■ **EXERCISE**: Please write the next part of the Memorial Day blog post, picking up after its final sentence.

Memorial Day (Repost)
On this solemn day, i wanted to simply repost what I said last Memorial Day here on the blog. I haven’t seen quite as much “Barbecue Shaming” to coin a phrase this year as I have in years past. Nevertheless, I think it’s important to keep in mind the relative innocence of hosting cookouts and barbecues on a day like this. So, enjoy this post from last year. –Ty
“I find myself each year resenting the reminders that are all over the internet that Memorial Day is “not National Barbecue Day”.
It’s condescending. I don’t need reminded of what today is.
I’m opposed to the mutually exclusive tone of those reminders. Are we incapable of having a barbecue and respecting the fallen at the same time? A day off is a rare thing for some people, so why can’t they enjoy it? Are we expected to fast and sit in a dark room all day because it is Memorial Day? Or on that day do we opt to partake in the pleasures and rights for which so many died in service to this country? Maybe people barbecue on this day off in tribute to those who will never again go to a barbecue and enjoy life. And even if that isn’t their direct motivation for firing up the grill on Memorial Day, I choose to believe most of the fallen would not be offended that someone opted to eat outside today and maybe even enjoy themselves.
Having a barbecue on Memorial Day is not dancing on somebody’s grave, yet that’s the impression some of the memes give off.
Speaking of graves, I’m offended at how often the “Just in case you forgot…” messages are accompanied by some picture, usually of a woman, draped over a coffin or a tombstone, or laying on top of a grave with a blanket. I can’t say nobody has ever done this, as people handle grief in their own way. But to begin with, how verifiable are most of those images? Do we know it really is somebody’s widow and that there’s anybody in that coffin? Furthermore does it matter? If it’s not authentic, it’s pretty screwed up to stage something like that in order to make some quick point. And it’s even worse if the photos are authentic. Who the hell is taking that picture, and making it available to the world? Who with a camera says, “I want to make sure I get a shot of this.”

■ **GIVEN INFORMATION**:
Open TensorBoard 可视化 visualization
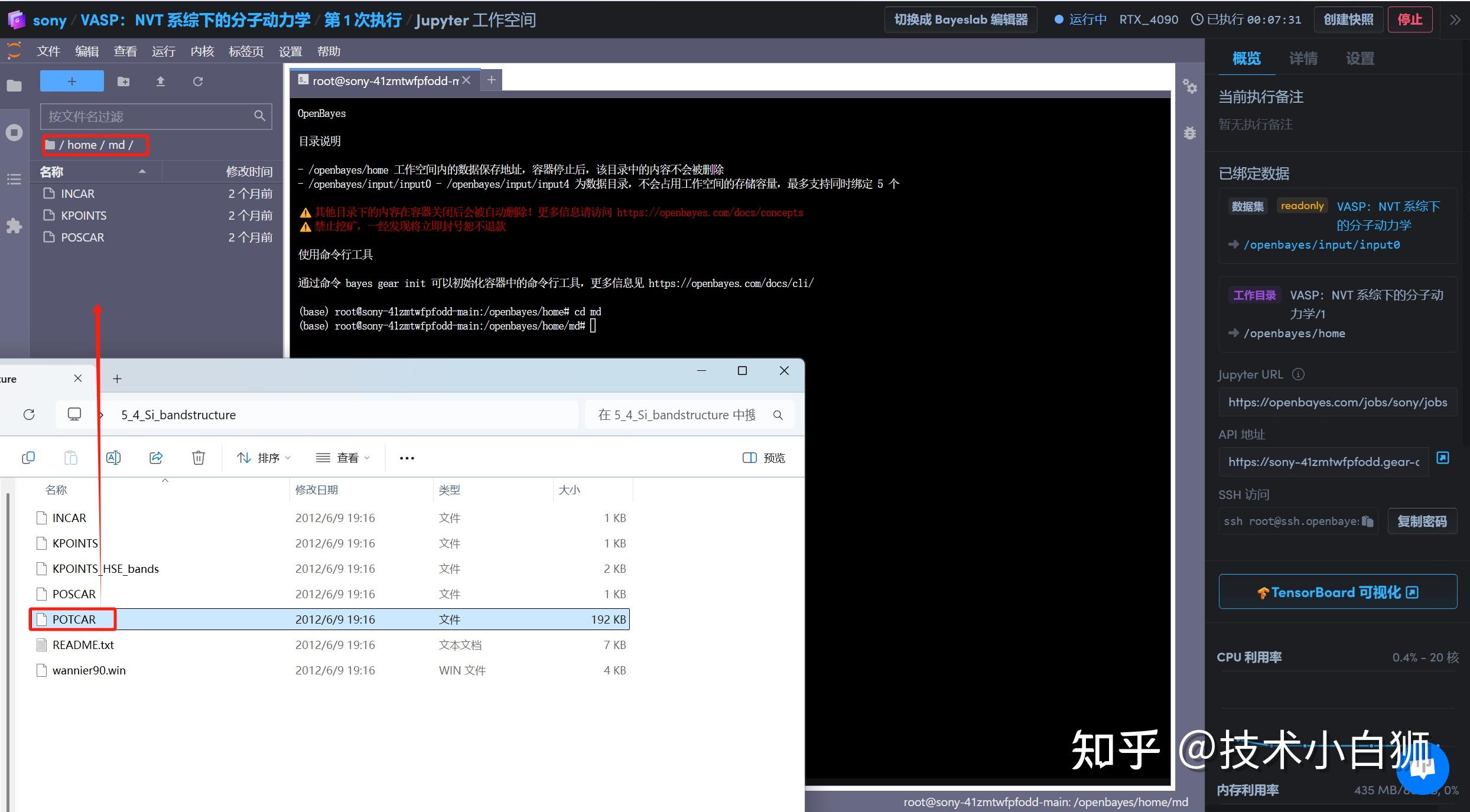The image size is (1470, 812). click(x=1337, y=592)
...
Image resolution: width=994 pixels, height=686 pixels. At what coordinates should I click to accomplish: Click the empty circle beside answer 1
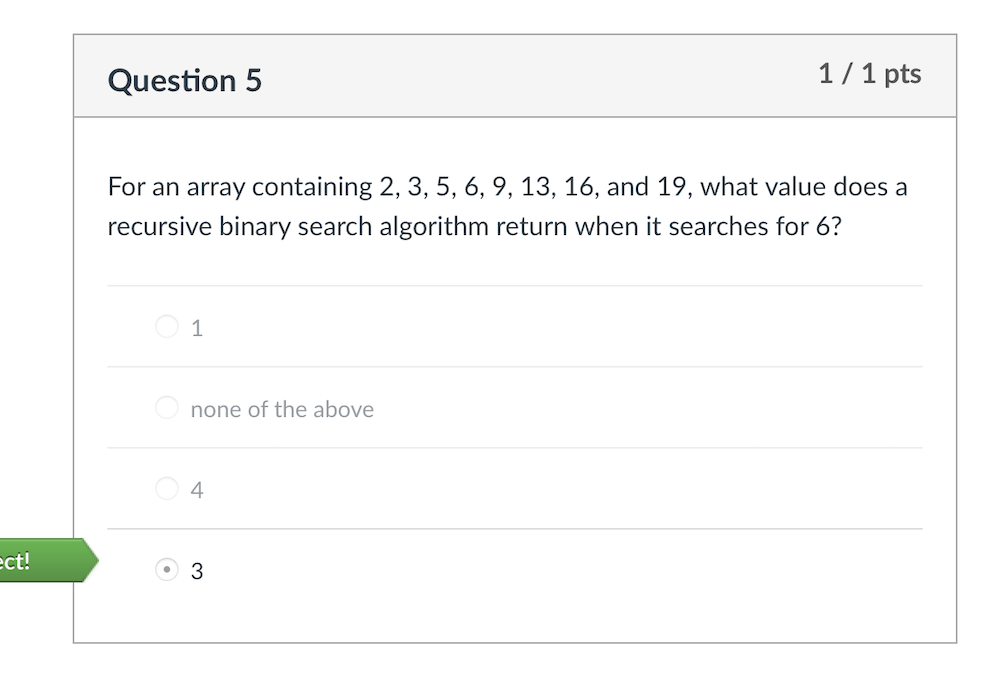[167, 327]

■ **WRITTEN ANSWER**:
But far worse than taking the picture is using it. Posting pictures of wailing widows and devastated children, authentic or not, and captioning them with a mini-sermon about having a barbecue is more offensive to me, and certainly more exploitative of the day than any picnic can be. Are we honoring the dead with those memes, or are we seeking acknowledgment of our own “honor” by sensationalizing on the backs of such images?
I do not need to be shocked into understanding Memorial Day. Nobody needs to, in fact. Those who are going to honor Memorial Day are going to even in the midst of a barbecue, and those who are not will not be convinced to change their minds because of some meme.
People are free to honor the fallen and respect this day in whatever way they choose. I myself choose the subtle, introspective route. And while I take that route I may be at a fun event or have a burger, it’s true. You or others may opt to be more quiet and somber all day long. It’s all acceptable. But let’s cool it with the judging of others with these framed guilt trips that we can fire off at the push of a button to our social media connections.
As a writer, I’m well aware of some of the things for which many people have died in service to the Constitution. Every word I write is a testament to that understanding, even if it isn’t on the forefront of my mind at any given moment. It’s a sacred right, to be allowed such self-expression as I partake in each day; it is a right that would not exist if not for the sacrifice of hundreds of thousands of lives over the years. I know it without the memes. I knew it before memes existed.
I also know of loss, as my father died when I was seven. He wasn’t in the service, but beyond a certain point, died is died, and I’m all too aware each day of what that can do to a family. Your annual retweet on the last Monday in May won’t reinforce that, believe me. It’s always there.
So, here’s to Memorial Day. Enjoy it with prayer or with beer and burgers. Or of course both at the same time if you like. Both are part of living in a free nation. Part of being alive in a free nation. And we, and the nation are alive because a lot of people are dead today.
See? I do know.”
(Originally appeared here.)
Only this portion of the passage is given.